Oleh Mohamad Tohir
Akhirnya aku memutuskan
membaca Cantik itu Lupa, setelah beberapa kali menimbang-nimbang : 1) To Kill a Mocking Bird, setelah membaca
artikel di sebuah situs bahwa ini satu-satunya novel Harper Lee. Novel ini
menang Pulitzer. Maklumlah, pembaca kelas coro, masih melihat-lihat buku dari
penghargaannya. Tapi keren lho, novel cuma satu, menang kompetisi lagi. Dan
bukan lagi sekelas Dewan Kebudayaan Bojonegoro lho. Tapi Pulitzer, Bro! 2) Dengarlah Nyanyian Angin, karena aku
merasa tidak begitu memahami karya Murakami selain kesederhanaan-kesederhanaan
dan sepele-sepele yang tumpah ruah. Karya sekelas penulis yang jadi kandidat
preaih Nobel Sastra tentu bukan sekadar itu. Membacanya terasa beban sekali. Aku
perlu mengulik-nguliknya dengan cermat betul, dengan membaca ulang mulai dari
novel pertama Murakami itu. 3) Self
Transformationnya Audifax, ini tentang pengembangandiri. Tentang energi
minimal, legenda pribadi, sastra jendra hayuningrat pangruwatingdiyu, dan rasa
sejati yang perlu dipegang dan kembangkan. Semacam buku motivasi begitu. Tapi
kemasannya menarik. Audifax bicara dengan sandaran film-film dan karya sastra.

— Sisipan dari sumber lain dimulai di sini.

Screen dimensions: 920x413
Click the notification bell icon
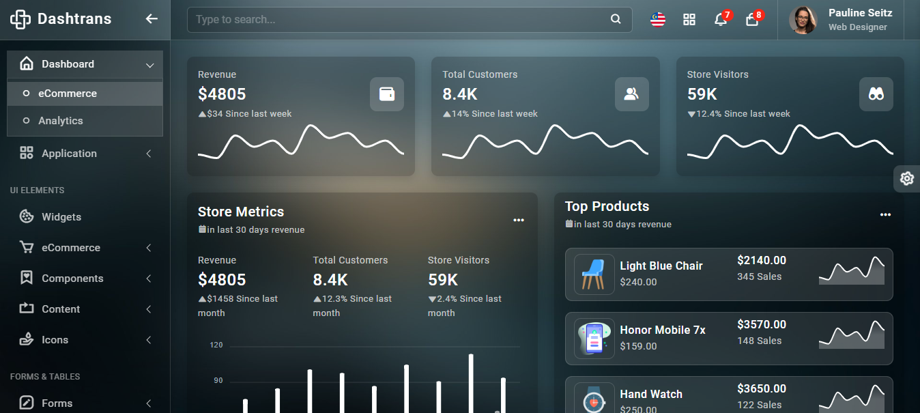coord(720,20)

Tapi, baca buku motivasi itu rasanya gimana gitu. Lalu aku geletakkan lagi.
Akhir-akhir
ini, aku rajin otak-atik Sebatas Menengok. Aku bikin biblio di rumah ini,
semacam situs-situs rekomendari dari aku sendiri. Salah satunya adalah
jurnalnya Eka Kurniawan. Aku mengikuti tulisan-tulisan Eka yang energik, kuat,
renyah, dan sreg di hati. Catatan-catatan itu banyak membuatku mencari-cari
buku-buku atau film yang sedikit banyak dikutip atau dianalisa Eka.
Nah,
rasa-rasanya, aku belum pernah baca karya Eka selain cerpennya yang Cinta Tak
Ada Mati. Kok merasa bersalah begitu. Terlambat begitu. Dan tiba-tiba terbersit
di dada untuk membacanya. Tapi aku tak punya karya Eka. Hanya punya satu, yang
terbaru itu : Seperti Dendam, Rindu Harus Dibayar Tuntas. Kucari-cari, eh,
malah tidak ada di rak. Entah siapa yang menggondolnya. Akhrinya, aku
memutuskan pinjam Sarwo Mudji, kawanku yang baik hati itu.
Aku
meluncur ke rumah pelukis bertubuh gemuk itu tadi sore, menembus hujan deras
tengah kota. Karena terlalu deras, aku mandeg di terminal dulu. Aku duduk-duduk
di kursi tunggu sambil membuka-buka acak novel Harper Lee. Beberapa orang
memperhatikanku. Seperti cewek-cewek yang menunggu bus itu. Memangnya laki-laki
kusut yang sedang pegang buku itu keren apa? Matanem klawu!
Aku tiba
di rumah Sarwo. Ada Maks di sana. Komikus yang beberapa kali bingung cari
referensi untuk komik pesanan sebuah penerbit Surabaya itu. Kuterima Cantik itu
Luka dari Sarwo. Dan sedikit kami bincang soal merawat buku-buku. Dia bisa
sedih hatinya karena melihat sebuah buku coklek sampulnya. Bagi orang lain itu
terlipat, dia pakai istilah coklek. Kubilang aku juga sayang pada buku-buku. Dan
aku bisa marah pada siapa yang melipat halaman buku-buku. Tapi aku kerap
teledor. Seringkali aku mengelus-elus buku sementara tanganku kotor sehingga
buku jadi nampak hitam dan lungset. Sering juga aku bantalan pakai buku. Itu
romantis sekali lho.
Cantik itu
Luka, oh! Mulai kubaca sekarang. Ini buku karya Eka Kurniawan asli. Novel debutnya.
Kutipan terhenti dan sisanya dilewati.